All’attesa per la nascita di Gesù si aggiunge quest'anno un'altra attesa…
R. - Per l'arrivo di Papa Francesco nel nostro Paese. Speriamo che questo sia una grazia per tutti quanti. Non solo per l’Iraq, ma per tutto il Medio Oriente. Io mi meraviglio tante volte per il fatto che il Signore ha dato tante cose belle al Medio Oriente. E, purtroppo, non cerchiamo di usufruire di queste grazie che il Signore, il buon Dio, ci ha dato e ci dà. Preghiamo, con la speranza, perché siamo figli della speranza.
Come la Chiesa e il Paese si stanno preparando per questo viaggio apostolico di Papa Francesco in Iraq dal 5 al 8 marzo prossimi?
R. - È una cosa gioiosa che mette gioia e speranza nel cuore di tutti gli iracheni: anche i non cristiani cercano e chiedono che questa visita possa essere una speranza di gioia, di pace per tutto il Medio Oriente. Questa, penso, è la speranza che ci porterà il Santo Padre. Tutti quanti noi, parlando della visita del Papa, parliamo della speranza.

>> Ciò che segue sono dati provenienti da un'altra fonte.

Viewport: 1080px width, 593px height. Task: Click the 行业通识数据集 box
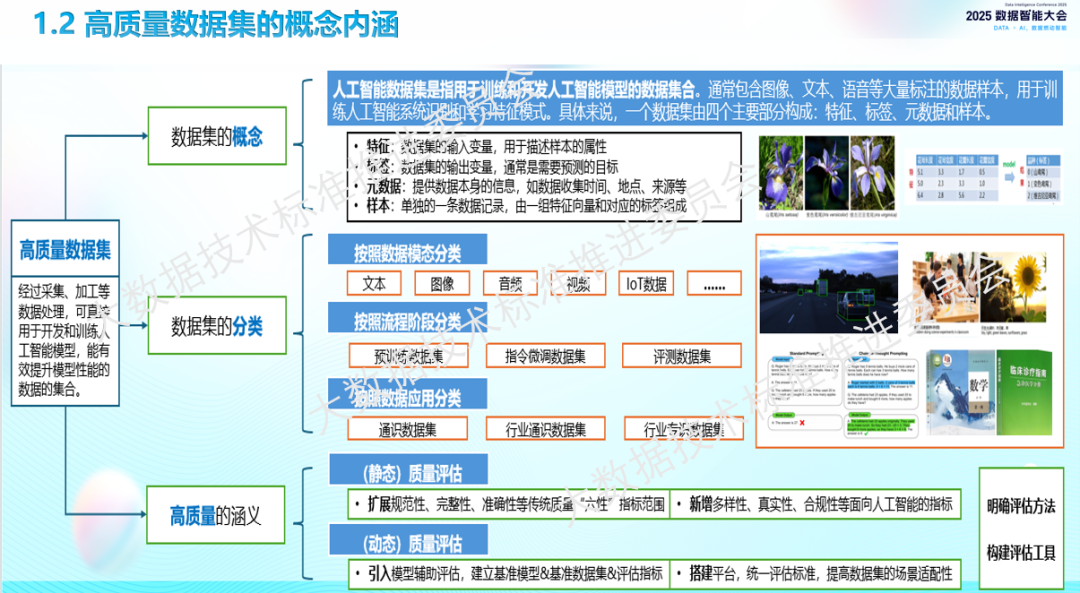click(x=546, y=429)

Parliamo anche di un'altra buona notizia: il parlamento iracheno ha deciso che il Santo Natale è da quest'anno un giorno festivo per tutto il Paese…

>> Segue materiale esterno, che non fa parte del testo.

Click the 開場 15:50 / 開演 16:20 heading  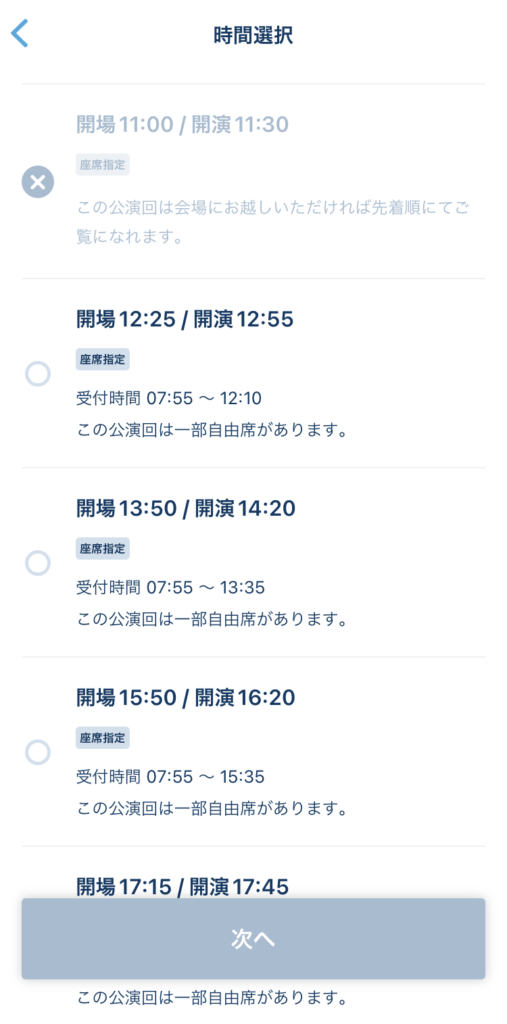pyautogui.click(x=186, y=697)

R. - Noi abbiamo chiesto questo da tanto tempo. Ricordo quando andavamo dal presidente e dal primo ministro. Sempre chiedevamo che il Natale potesse essere un giorno di festa. E finalmente il Signore ha messo la grazia nel cuore di questi politici di oggi. Noi vogliamo che tutti quanti ci avviciniamo a Dio nostro Signore che ama l'uomo e che ha mandato suo Figlio per dare la vita a tutti gli uomini.

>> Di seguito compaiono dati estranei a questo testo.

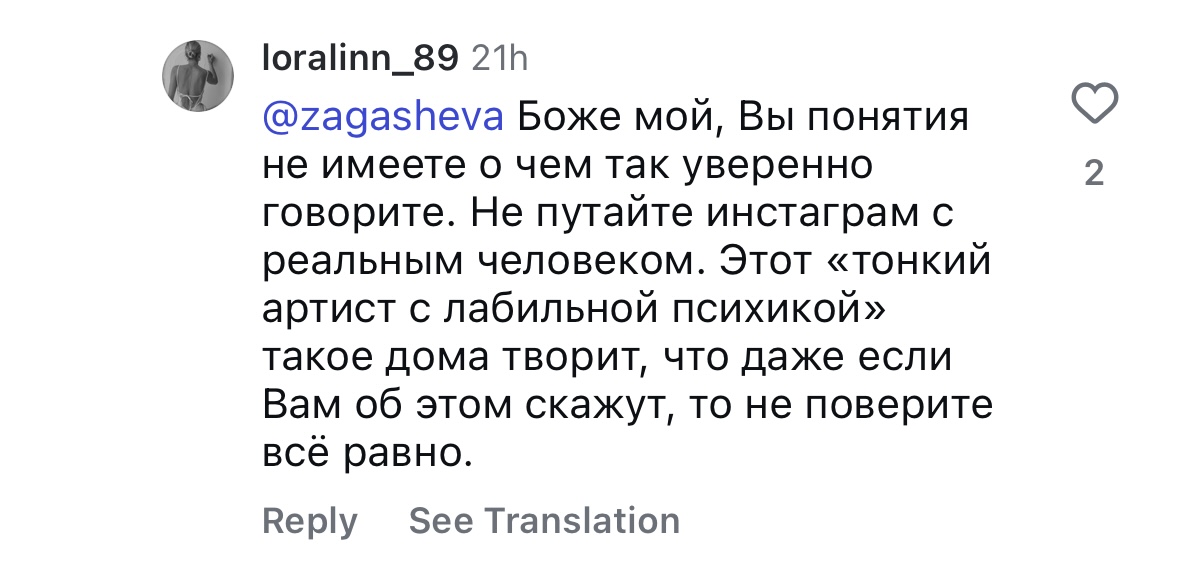View who liked via the 2 count
This screenshot has width=1179, height=585.
point(1095,173)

Dunque un giorno di festa per i cristiani, ma anche - possiamo dire - un giorno nel segno del dialogo interreligioso, un giorno di incontro.
R. - Certamente, questo dialogo è veramente una gioia per tutti quanti perché il mondo ha bisogno di "essere uno". Ha bisogno di questo dialogo e, quindi, se i nostri cuori sono così felici, questo è per tutti quanti.
Buon Natale monsignor Warduni…
R. - Altrettanto e buon anno nuovo. Speriamo che il 2021 sarà una grazia grandissima. Preghiamo il Signore di darci la pace e che ci lasci il diavolo. Noi vogliamo il nostro Dio che ci ha salvati ed è venuto per dare la vita per tutti gli uomini in tutto il mondo.